### [SCHRIFTELIJKE OPDRACHTEN]
**a.** Hoeveel nieuwbouwwoningen werden er volgens het fragment in 2022 in Nederland opgeleverd?
**b.** Zet de alinea uit het fragment die begint met "Professionele vastgoedpartijen, overheden en beleidsmakers" om in een lijst met de belangrijkste feiten.

### [FRAGMENT]
= = = =

Versnellings- of verlammingsopgave?

In 2022 werden ruim 74 duizend nieuwbouwwoningen opgeleverd in Nederland. Met dank aan de voorafgaande hoogconjunctuur een relatief hoog aantal. Helaas lang niet genoeg om de gewenste 100.000 woningen te halen. In de tweede helft van 2022 sloeg de markt om. Er lijkt hierdoor sprake van contracteringsangst in de markt van gebiedsontwikkeling. Zo dreigt na de crisis van 2008-2013 een nieuwe verlamming. Maar het zijn niet alleen maar de economische omstandigheden die het lastig maken om te versnellen.

Professionele vastgoedpartijen, overheden en beleidsmakers spreken al sinds lange tijd over een versnellingsopgave, maar in werkelijkheid lijkt er sprake te zijn van een verlammingsopgave. In de praktijk is sprake van gebrek aan capaciteit om (gebieds)ontwikkelingen van de grond te krijgen met als gevolg dat de kwaliteit achteruit gaat door beperkte kennis en ervaring bij gemeentes en ontwikkelaars. Ook is er sprake van een inefficiënte samenwerking tussen verschillende disciplines en opeenstapelingen van eisen lijkt het nieuwe normaal te worden. Dat terwijl kritische besluiten of  zogenaamde ‘hete aardappels’ doorgeschoven worden. De samenwerking is onvoldoende met verspilling tot gevolg.

Verspilling wordt tastbaar bij de noodzakelijke reparaties in latere fases. Hierdoor gaan jaren, tijd en geld verloren. Tijd en geld die beter besteed kunnen worden aan plankwaliteit of betaalbaarheid. Of aan andere plannen waardoor de noodzakelijke versnelling wél tot stand komt. De huidige ontwikkelingen in de markt met betrekking tot gestegen rentes en hoge bouwkosten zorgen voor een negatieve impact op business cases. Het vertrouwen in ontwikkelopgaven dreigt hierdoor een nieuw dieptepunt te bereiken. Kortom, als we niets doen kan het draaiboek van de financiële crisis uit 2008 weer uit de kast komen. De versnellingsopgave blijkt dan toch niet zo sterk te demarreren. Er is sprake van een verlammingsopgave waardoor ontwikkelvraagstukken niet (goed) van de grond komen. Dat kunnen we niet laten gebeuren.

= = = =

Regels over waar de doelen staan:
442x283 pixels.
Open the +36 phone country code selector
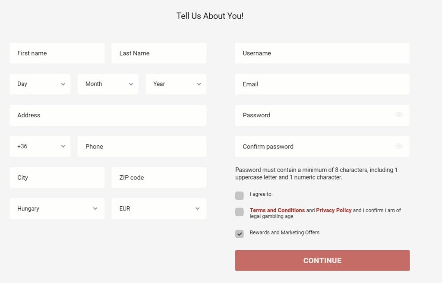click(x=40, y=146)
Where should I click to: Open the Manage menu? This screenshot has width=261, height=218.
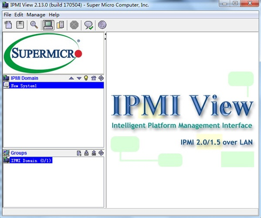point(36,15)
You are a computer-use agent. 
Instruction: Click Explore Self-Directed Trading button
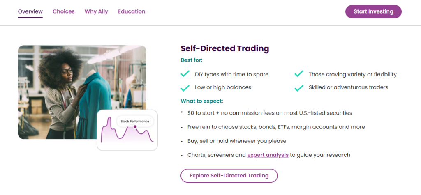tap(229, 176)
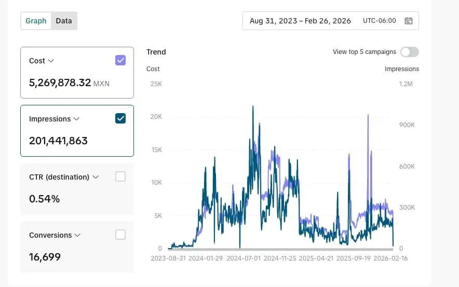Toggle View top 5 campaigns switch

(409, 52)
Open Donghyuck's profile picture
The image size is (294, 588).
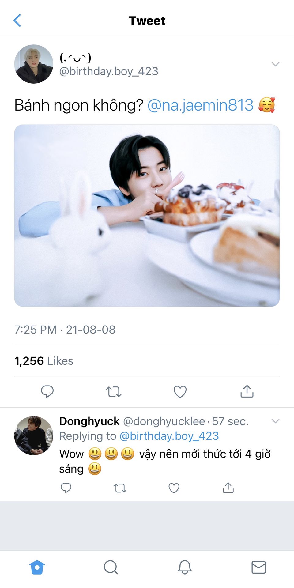point(34,435)
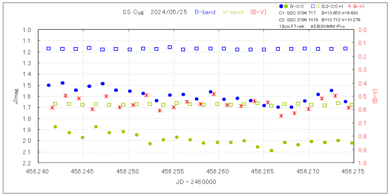Screen dimensions: 391x196
Task: Click the green V-band title text
Action: point(233,12)
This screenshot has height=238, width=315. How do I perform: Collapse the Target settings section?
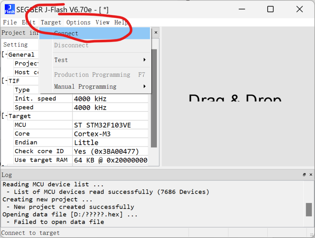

= = = =

### [ANTWOORDEN HIERONDER]
**a.** Ruim 74 duizend.

**b.**
- Vastgoedpartijen, overheden en beleidsmakers spreken al lang over een versnellingsopgave, maar in werkelijkheid lijkt het een verlammingsopgave.
- Er is te weinig capaciteit om (gebieds)ontwikkelingen van de grond te krijgen.
- Door beperkte kennis en ervaring bij gemeentes en ontwikkelaars gaat de kwaliteit achteruit.
- De samenwerking tussen verschillende disciplines is inefficiënt.
- Een opeenstapeling van eisen lijkt het nieuwe normaal te worden.
- Kritische besluiten, de zogenaamde 'hete aardappels', worden doorgeschoven.
- De onvoldoende samenwerking leidt tot verspilling.